Tuesday, October 16 10:53:08
A top Irish central bank official berated the country's banks today over failing to solved their bad mortgages problem, revealing for the first time that almost 50,000 Irish buy-to-let mortgage accounts were in arrears.
Fiona Muldoon, director of credit institutions at the bank, told a room of bankers that a culture of leadership was missing in their industry, just as it had been in the creation of the credit bubble that led to the country's financial crisis.
She said fresh stress tests next year would be driven by the key assumptions of house prices, unemployment and arrears cure rates and that the country's lenders had to deal with the latter urgently.

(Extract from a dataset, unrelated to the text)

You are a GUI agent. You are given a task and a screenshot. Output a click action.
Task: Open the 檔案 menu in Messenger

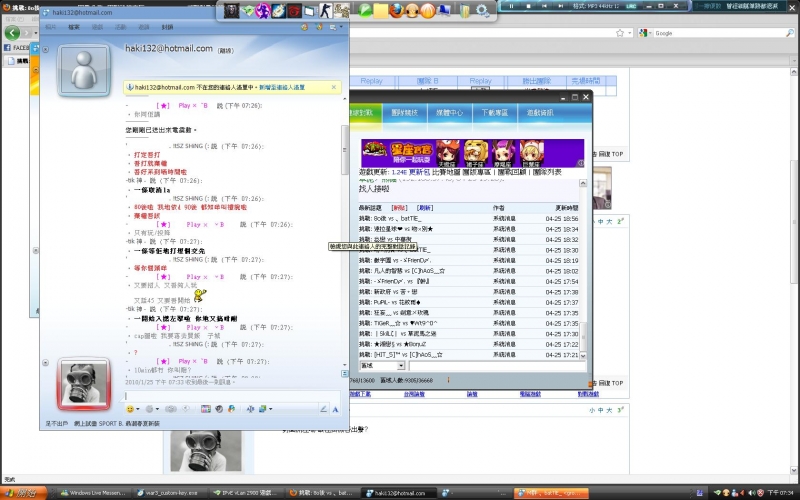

"I see too much lip service to 'progress' and 'meaningful resolution' and not enough to 'reality'. I see too much 'give the Central Bank exactly, literally, what they asked for' and not enough true dialogue and meaningful engagement to find a solution," Muldoon said in a speech.
"I see way too many 'Extend and Pretends' masking as solutions... Yes a lot has been done but the hard stuff is only getting started and it is taking too long, and too much of it is driven by the regulator."
In an accompanying presentation, Muldoon produced the first preliminary, collated central bank data for the buy-to-let sector, showing 49,000 accounts worth a total of 13.6 billion euros had been restructured at the end of June.
The central bank will start producing official figures for the sector from the third quarter.
It said in August that 123,472 residential mortgages were either in arrears or had been restructured at the end of June, representing some 16.2 percent of that market.
John Reynolds, chief executive of Belgian financial group KBC's Irish operation and the president of the Irish banking federation, disagreed with Muldoon's appraisal.
"The banks are, as they should be, devoting huge resources to customers in difficulty and while results of this engagement are frustratingly slow to be evident in statistics due to the scale of the problem, the measures being taken will prove to be effective over time," he said.
"All of the banks, my own included, have been dealing very ably bit by bit with the tasks we have to address... That will become evident over the next couple of years."